Top of MATERIAL PROVIDED
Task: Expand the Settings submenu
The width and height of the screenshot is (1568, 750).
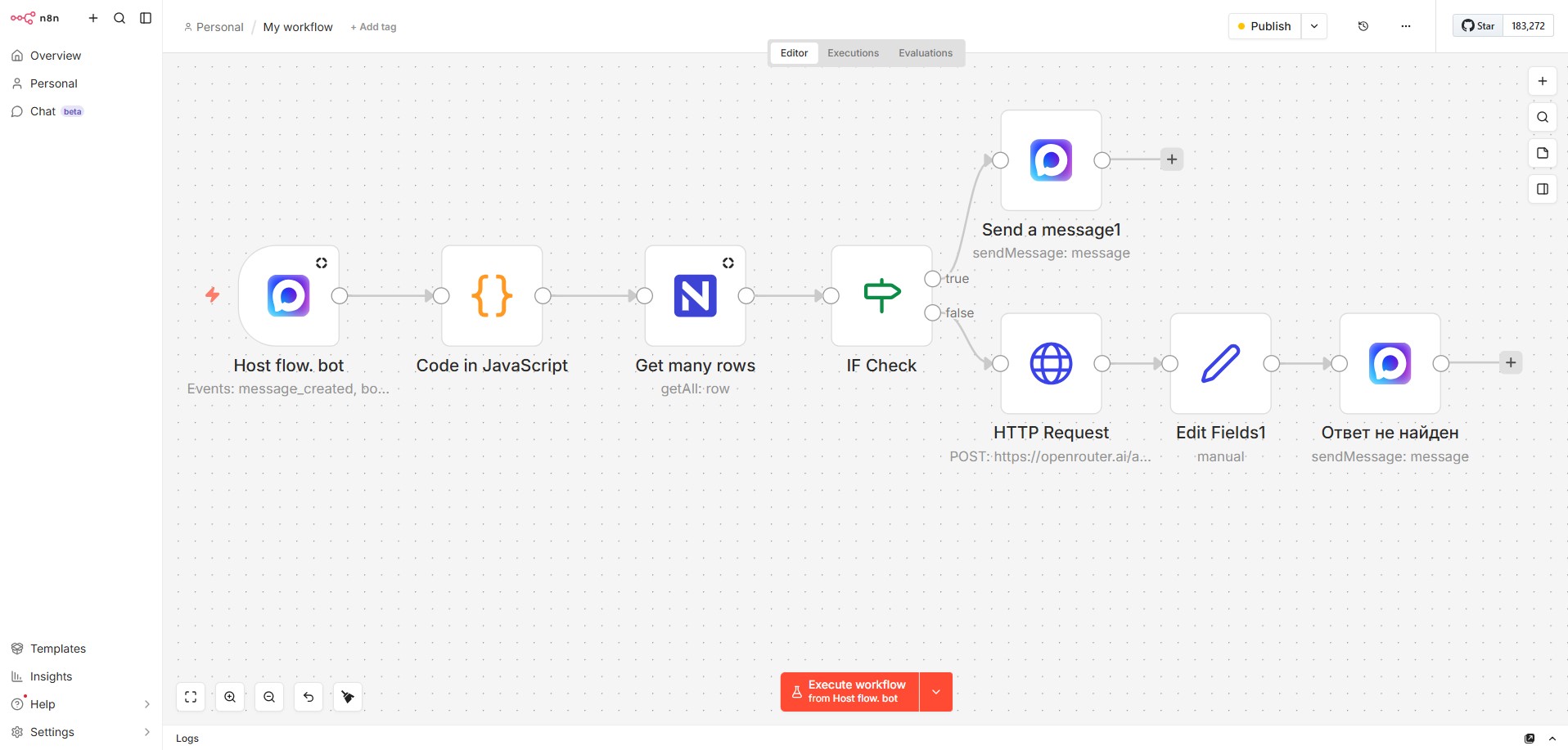Action: [x=147, y=732]
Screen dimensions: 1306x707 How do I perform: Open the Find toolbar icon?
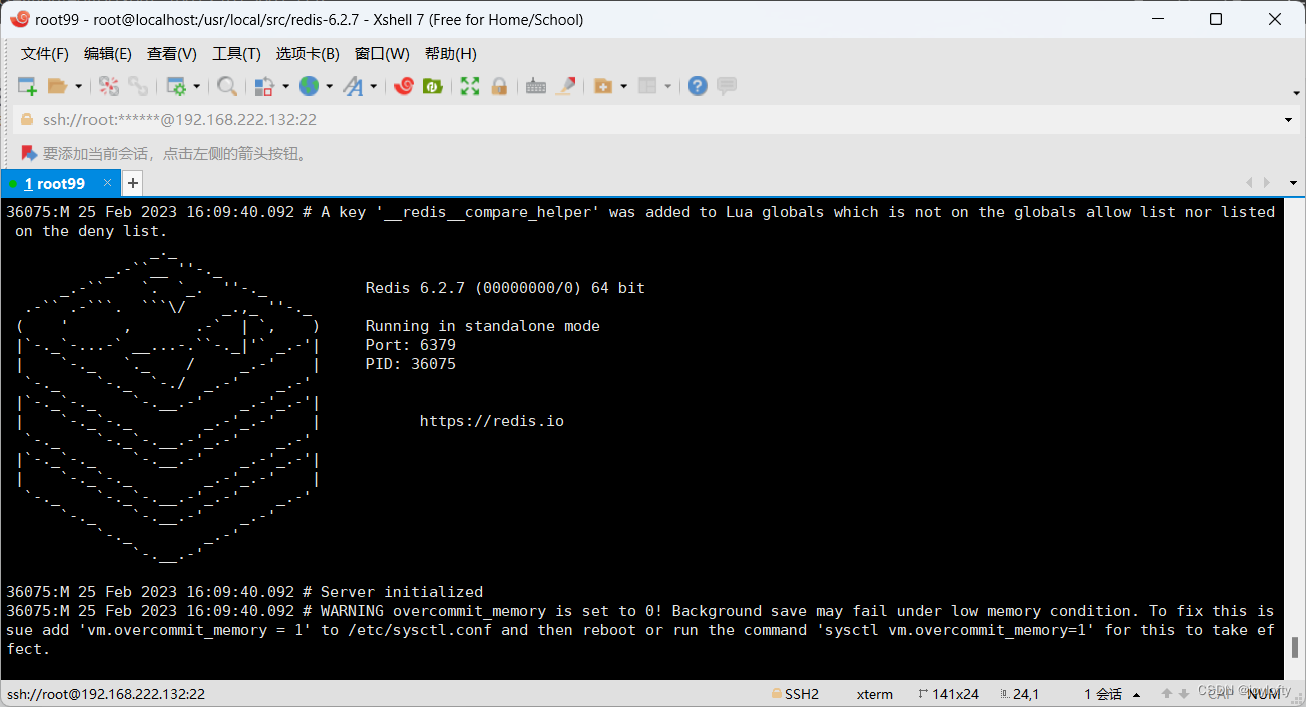coord(228,87)
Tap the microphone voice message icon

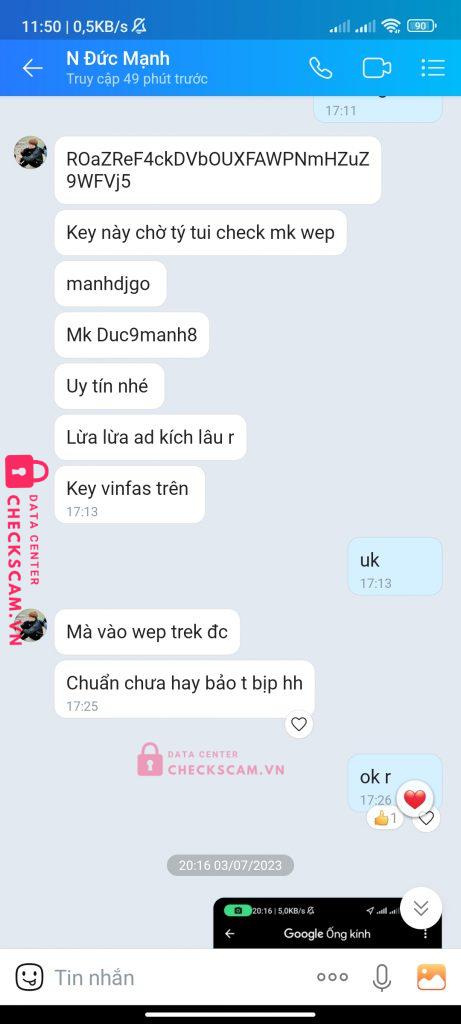[382, 977]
Bottom of MATERIAL PROVIDED
### TASK TO COMPLETE
Starting with the line that holds "Screen dimensions: 1306x707", reproduce exactly each line up to and including the last line of the material above, and drop the pictures.

### ANSWER BOX
Screen dimensions: 1306x707 How do I perform: Open the Find toolbar icon?
coord(228,87)
Tap the microphone voice message icon

[382, 977]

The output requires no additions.